- Activities
(1) How many piano recitals will Mark Damisch perform on his trip abroad, according to the article about him?
(2) Please pick up the article about pianist Mark Damisch after its final paragraph and write the next part.

DAILY NORTH SHORE

By Donald Liebenson – July 13, 2017

Mark Damisch is a big believer in iconic Chicago architect Daniel Burnham’s maxim, “Make no little plans.” This month, the Chicago attorney will embark from his Northbrook home on a 37-night trip abroad that will visit 13 countries. But he is not going as a tourist. He will perform 25 piano recitals.

Damisch began these tours 42 years ago. This is his 18th consecutive summer trip. But Damisch is not a professional musician. Though a virtuoso performer who has sold out international concert halls, he considers himself more a goodwill ambassador whose passion for classical music serves as a cultural bridge.

The overseas concerts are a labor of love for Damisch (he and Patty, his wife of 35 years, raise the funds) In past years he has toured and performed with daughters Kristina, Katherine, and Alexandra, but not this year; Kristina is getting married in August and Alexandra is working on her Masters from DePaul University. Katherine just completed her Masters from Northwestern, and is getting married in December.


His itinerary will include Lisbon, Madrid, Zagrev, Belgrad, Sarajevo and the Soviet Union. Damisch has played in Russia for 40 years. This has led to some disconcerting encounters with representatives from both sides.

“In 1975, I went to the Russian embassy to talk about doing a concert tour across the Trans-Siberian railroad,” Damisch said, “and the next day, the FBI called to ask what I was doing at the embassy. On the other hand, I’ve had Russian officials stop me on the street in St. Petersburg to ask how my brother was doing on the (nuclear-powered aircraft carrier) Nimitz. Everyone knows what everybody else is doing.”

- Material shown

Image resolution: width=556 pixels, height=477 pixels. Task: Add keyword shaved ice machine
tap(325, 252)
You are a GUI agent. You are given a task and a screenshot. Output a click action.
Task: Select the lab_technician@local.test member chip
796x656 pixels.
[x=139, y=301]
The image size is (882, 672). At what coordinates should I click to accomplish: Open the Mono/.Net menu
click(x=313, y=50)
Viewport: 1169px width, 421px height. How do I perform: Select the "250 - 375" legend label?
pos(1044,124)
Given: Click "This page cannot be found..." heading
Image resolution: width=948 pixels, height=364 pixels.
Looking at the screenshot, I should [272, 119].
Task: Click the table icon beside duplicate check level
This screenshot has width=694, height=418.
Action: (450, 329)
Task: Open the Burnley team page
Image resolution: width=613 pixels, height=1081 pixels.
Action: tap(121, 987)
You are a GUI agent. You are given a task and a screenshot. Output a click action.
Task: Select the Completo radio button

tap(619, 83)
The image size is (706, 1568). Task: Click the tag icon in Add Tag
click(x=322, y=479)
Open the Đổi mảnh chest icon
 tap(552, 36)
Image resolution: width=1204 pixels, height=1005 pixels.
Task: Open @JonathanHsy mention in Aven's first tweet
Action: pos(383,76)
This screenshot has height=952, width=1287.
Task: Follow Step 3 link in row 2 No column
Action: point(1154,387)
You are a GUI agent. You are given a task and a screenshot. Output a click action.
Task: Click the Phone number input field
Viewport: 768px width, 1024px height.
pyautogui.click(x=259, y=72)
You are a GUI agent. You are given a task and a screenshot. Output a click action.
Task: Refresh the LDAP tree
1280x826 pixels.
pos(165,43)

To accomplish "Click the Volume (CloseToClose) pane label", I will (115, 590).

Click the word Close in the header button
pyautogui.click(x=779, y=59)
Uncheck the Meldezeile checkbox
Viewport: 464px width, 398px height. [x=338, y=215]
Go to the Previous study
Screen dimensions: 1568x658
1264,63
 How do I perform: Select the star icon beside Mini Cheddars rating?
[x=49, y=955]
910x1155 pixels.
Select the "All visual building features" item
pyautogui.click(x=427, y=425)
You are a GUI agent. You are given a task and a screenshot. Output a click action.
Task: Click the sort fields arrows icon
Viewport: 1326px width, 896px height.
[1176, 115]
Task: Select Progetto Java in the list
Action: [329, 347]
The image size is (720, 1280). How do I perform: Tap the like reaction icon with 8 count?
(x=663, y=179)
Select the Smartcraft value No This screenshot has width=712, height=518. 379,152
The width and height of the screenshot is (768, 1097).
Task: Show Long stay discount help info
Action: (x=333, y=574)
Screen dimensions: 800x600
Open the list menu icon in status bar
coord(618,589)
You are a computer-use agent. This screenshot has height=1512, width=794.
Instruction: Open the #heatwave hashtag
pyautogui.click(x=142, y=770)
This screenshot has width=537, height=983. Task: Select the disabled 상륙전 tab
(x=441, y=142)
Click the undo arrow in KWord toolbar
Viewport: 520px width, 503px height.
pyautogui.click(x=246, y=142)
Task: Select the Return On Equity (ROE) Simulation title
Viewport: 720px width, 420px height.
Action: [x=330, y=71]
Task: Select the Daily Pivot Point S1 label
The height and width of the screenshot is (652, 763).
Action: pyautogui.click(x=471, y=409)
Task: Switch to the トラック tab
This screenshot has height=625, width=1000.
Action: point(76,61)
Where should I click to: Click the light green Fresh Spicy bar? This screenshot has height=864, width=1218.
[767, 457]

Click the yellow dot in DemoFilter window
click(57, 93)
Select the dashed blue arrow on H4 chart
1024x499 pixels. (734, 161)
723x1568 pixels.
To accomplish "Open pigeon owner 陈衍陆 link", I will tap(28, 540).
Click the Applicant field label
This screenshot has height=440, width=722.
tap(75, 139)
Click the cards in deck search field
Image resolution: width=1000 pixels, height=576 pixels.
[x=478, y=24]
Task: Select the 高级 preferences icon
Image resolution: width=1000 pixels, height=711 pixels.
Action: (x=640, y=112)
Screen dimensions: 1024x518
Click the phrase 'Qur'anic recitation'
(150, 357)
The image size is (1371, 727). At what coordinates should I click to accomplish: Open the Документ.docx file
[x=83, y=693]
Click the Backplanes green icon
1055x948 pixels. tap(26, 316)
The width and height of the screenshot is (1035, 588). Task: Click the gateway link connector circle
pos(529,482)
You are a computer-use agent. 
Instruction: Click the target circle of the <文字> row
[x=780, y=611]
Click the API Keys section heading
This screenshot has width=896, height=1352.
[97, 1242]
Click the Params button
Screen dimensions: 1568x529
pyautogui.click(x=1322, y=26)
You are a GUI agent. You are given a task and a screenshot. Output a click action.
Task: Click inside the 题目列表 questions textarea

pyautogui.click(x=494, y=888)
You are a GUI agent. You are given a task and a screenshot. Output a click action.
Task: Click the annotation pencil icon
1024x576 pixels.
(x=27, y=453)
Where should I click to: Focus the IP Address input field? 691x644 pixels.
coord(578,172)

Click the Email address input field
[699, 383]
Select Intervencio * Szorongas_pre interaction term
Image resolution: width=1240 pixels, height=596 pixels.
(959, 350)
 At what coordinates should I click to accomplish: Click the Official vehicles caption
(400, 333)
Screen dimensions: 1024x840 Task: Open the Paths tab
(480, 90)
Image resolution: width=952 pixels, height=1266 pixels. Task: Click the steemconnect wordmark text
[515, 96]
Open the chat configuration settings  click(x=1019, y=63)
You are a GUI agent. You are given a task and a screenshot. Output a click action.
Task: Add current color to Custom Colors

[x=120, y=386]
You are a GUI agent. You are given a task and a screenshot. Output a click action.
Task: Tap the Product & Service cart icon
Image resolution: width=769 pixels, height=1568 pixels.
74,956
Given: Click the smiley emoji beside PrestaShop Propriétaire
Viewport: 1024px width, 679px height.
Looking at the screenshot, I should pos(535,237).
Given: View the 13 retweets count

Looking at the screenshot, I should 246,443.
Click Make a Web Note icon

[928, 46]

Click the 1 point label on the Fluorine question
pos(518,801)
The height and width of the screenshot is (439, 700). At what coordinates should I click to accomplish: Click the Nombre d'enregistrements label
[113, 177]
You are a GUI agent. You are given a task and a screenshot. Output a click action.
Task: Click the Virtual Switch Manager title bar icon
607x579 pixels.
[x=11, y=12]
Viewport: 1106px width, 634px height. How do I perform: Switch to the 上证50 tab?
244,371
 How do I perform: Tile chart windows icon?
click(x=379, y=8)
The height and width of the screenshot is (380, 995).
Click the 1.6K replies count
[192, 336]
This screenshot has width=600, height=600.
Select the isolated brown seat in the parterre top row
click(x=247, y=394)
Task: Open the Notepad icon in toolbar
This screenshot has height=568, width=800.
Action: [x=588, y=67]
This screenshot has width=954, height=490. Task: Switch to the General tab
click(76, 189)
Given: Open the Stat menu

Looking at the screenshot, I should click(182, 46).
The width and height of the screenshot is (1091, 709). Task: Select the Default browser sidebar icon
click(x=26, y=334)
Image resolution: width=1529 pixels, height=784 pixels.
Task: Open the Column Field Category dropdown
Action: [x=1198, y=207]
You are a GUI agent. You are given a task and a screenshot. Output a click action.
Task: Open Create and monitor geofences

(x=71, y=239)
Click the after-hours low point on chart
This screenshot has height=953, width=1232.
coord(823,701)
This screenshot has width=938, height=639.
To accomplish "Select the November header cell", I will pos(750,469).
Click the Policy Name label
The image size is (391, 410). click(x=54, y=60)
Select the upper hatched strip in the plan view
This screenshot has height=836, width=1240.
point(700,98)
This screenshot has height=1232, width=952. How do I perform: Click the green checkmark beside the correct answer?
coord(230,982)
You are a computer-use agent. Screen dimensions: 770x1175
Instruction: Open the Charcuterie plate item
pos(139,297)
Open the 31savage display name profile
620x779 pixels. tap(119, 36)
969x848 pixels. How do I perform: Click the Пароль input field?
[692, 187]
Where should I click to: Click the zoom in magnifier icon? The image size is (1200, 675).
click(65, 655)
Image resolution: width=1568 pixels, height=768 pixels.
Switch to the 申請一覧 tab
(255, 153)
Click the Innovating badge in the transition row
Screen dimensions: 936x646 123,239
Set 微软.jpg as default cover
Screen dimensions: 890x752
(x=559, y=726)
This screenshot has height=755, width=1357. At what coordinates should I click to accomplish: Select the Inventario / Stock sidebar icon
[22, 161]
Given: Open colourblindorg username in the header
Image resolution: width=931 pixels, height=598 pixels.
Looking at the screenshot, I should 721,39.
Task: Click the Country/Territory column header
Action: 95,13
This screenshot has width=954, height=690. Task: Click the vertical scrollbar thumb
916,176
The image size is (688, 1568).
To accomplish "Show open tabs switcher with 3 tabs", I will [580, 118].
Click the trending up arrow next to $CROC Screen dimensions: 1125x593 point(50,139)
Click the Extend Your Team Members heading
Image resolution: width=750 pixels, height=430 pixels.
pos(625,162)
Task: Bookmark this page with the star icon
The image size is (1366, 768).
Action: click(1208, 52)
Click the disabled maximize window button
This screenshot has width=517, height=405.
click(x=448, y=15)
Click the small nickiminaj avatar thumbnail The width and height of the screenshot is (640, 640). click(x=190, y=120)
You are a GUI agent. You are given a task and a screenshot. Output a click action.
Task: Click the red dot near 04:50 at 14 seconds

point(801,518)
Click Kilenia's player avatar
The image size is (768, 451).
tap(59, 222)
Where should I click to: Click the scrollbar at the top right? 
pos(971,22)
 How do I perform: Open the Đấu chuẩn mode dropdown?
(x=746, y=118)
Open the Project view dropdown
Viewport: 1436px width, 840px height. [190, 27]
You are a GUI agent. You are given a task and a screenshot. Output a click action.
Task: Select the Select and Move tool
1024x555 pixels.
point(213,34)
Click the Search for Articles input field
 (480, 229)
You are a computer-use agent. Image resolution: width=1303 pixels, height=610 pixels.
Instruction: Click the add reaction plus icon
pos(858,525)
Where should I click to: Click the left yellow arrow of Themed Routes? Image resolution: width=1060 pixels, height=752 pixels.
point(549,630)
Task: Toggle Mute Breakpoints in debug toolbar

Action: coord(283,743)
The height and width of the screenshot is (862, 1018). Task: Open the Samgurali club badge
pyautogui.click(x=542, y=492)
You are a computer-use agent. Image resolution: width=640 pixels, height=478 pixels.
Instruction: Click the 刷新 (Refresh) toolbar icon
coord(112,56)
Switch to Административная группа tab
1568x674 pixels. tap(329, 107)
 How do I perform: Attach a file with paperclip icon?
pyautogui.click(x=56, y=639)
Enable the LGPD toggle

- Answers for the tasks
(1) 25

(2)
Damisch, 60, grew up in Northfield. Enthralled by his parents’ classical music record collection (“I didn’t hear a rock song until I was in the eighth grade,” he joked), he began playing the organ at age four, but switched to piano because he wanted to play Beethoven’s “Emperor” piano concerto. He played his first concert at age seven.

In his senior year at New Trier West, he traveled with the school choir to perform in the Mirabell Gardens in Salzburg, which provided the backdrop for “Do Re Mi” in the film version of the musical The Sound of Music. The next year, at 18, he embarked on his first international tour. His parents were supportive, he said, but told him they would not pay for it. To raise money, he performed a concert at the Glenview Community Church. Friends helped him sell tickets and the concert sold out.

Damisch did not tour between the ages of 25-43. In that time, he joined the States Attorney’s office, where he prosecuted corrupt officials in Chicago. He later joined his father’s law firm, which he now heads. He also served three terms as the mayor of Northbrook, where he has lived for 35 years.

It was more than his professional career that kept him off the stage. He suffered from debilitating stage fright. But at the dawn of the millennium, he was inspired to return to the concert stage. It was not until about two years ago, Damisch said, that he came to terms with his condition. He credits Sue Young, a choir director at Northwood Jr. High, with setting him straight. She emphatically told him, he said, “You don’t realize how good you are. You can do this. You need to figure it out.”

A hallmark of Damisch’s concerts is that proceeds go to a local charity. He wells up at one cherished memory. Four years ago, he played the grand Hermitage Theatre in St. Petersburg, Russia, in a sold-out show that raised money for a six year-old boy in need of stomach surgery. The boy was in attendance. Two years later, Damisch was invited to perform at the palatial home of Vladimir Putin (they did not meet, but Damisch was allowed to sit in his chair in his home office). During the concert introduction, a deputy ambassador surprised Damisch by bringing the same boy onstage. The surgery had saved his life.

A photo of Damisch giving the boy a hug sits on his desk.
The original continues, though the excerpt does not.